*Directive*:
Extract the lines of the material from its start up to and including the line that contains "center [15, 222].", copying them exactly. Leave the pictures out of your answer.

___ Input data ___

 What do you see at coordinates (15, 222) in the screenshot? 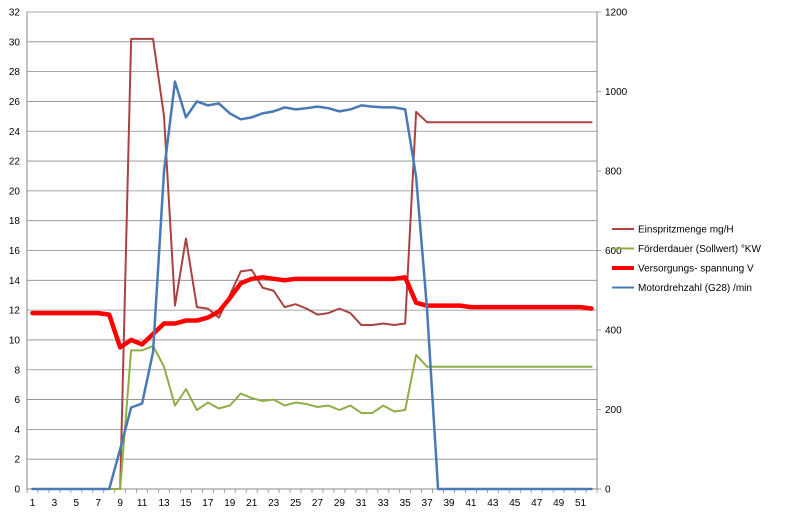
I see `left-axis-tick-label: 18` at bounding box center [15, 222].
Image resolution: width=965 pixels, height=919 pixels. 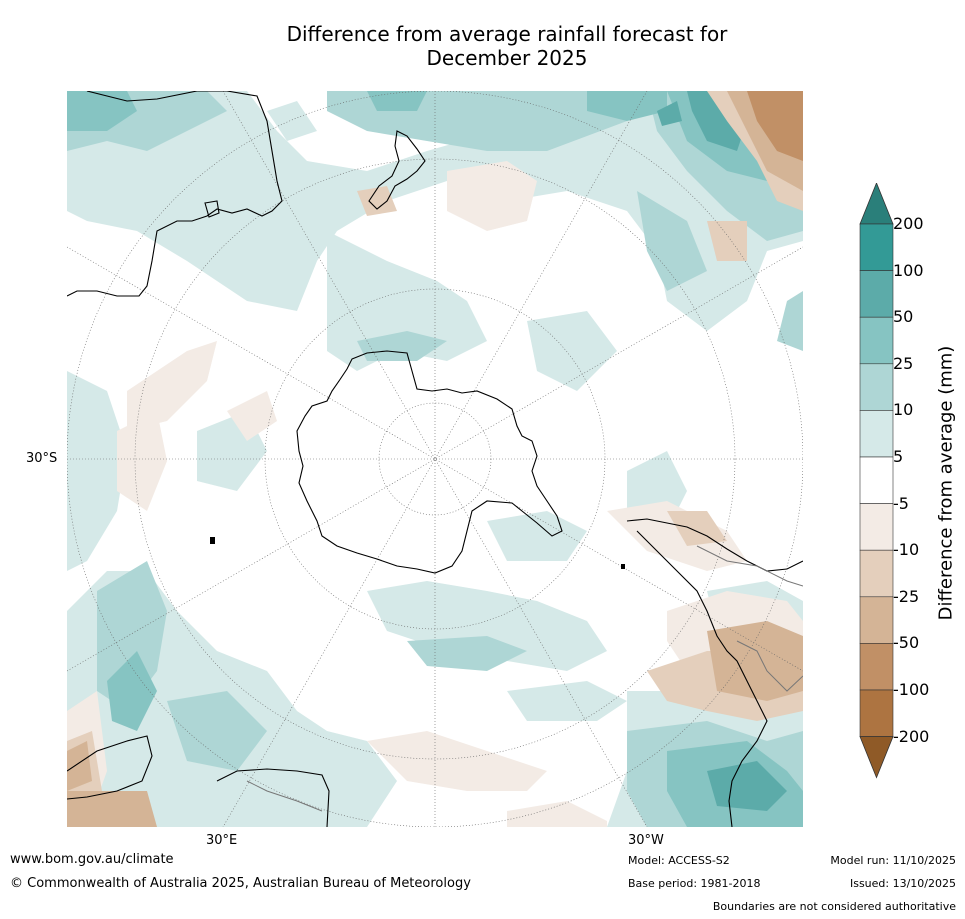 What do you see at coordinates (42, 458) in the screenshot?
I see `lat-label-30s: 30°S` at bounding box center [42, 458].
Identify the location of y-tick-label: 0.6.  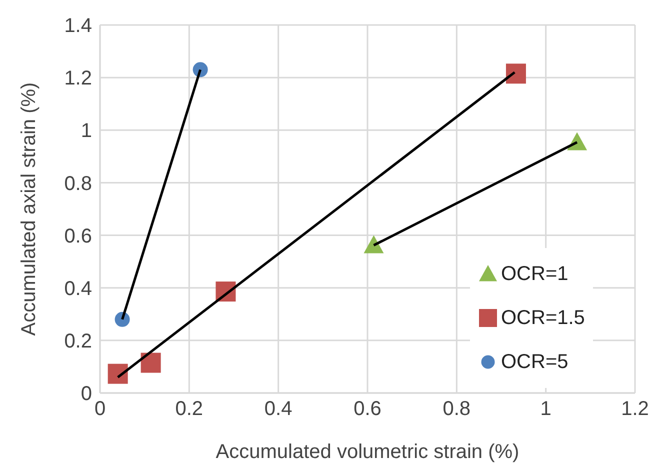
(78, 236).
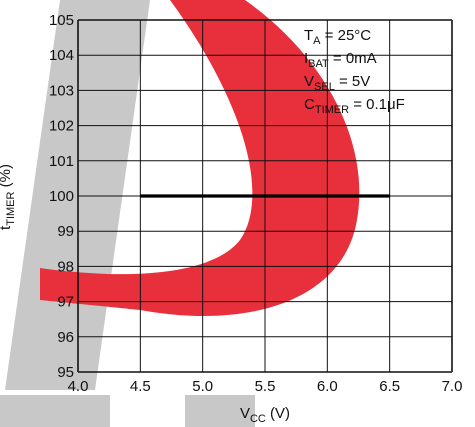  I want to click on condition-line: IBAT = 0mA, so click(340, 60).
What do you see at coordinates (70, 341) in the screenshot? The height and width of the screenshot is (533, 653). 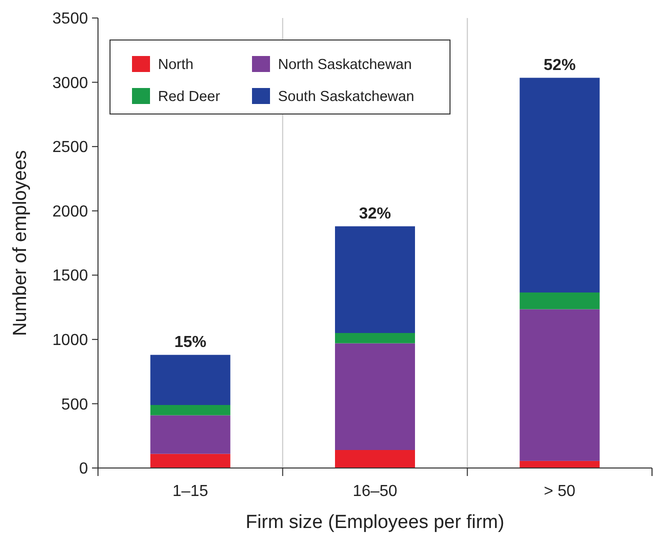 I see `y-tick-label: 1000` at bounding box center [70, 341].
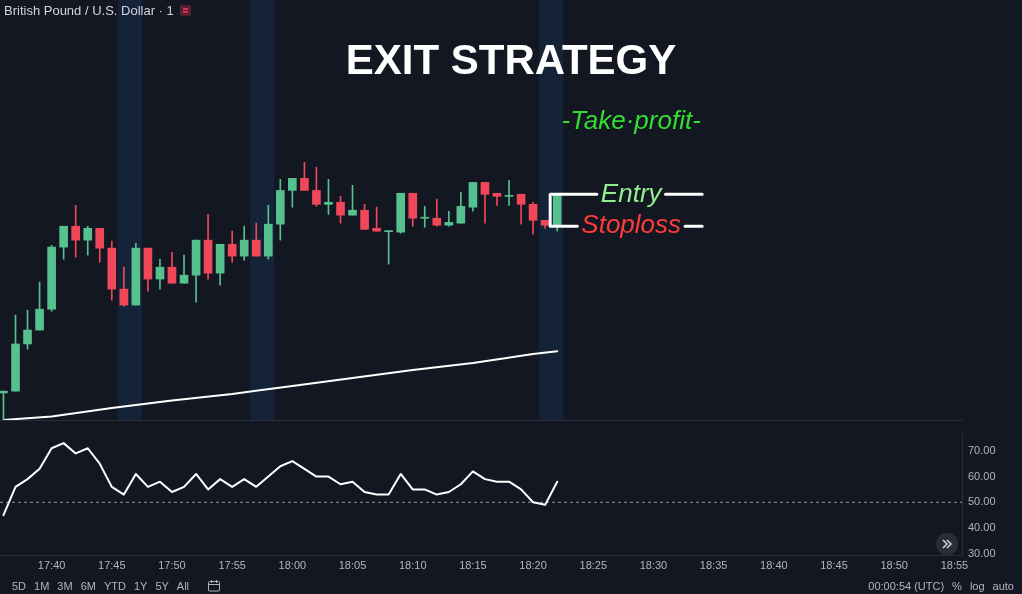 The width and height of the screenshot is (1022, 594). I want to click on annotation: Stoploss, so click(632, 224).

___

*Response to this exercise*:
 What do you see at coordinates (15, 222) in the screenshot? 
I see `left-axis-tick-label: 18` at bounding box center [15, 222].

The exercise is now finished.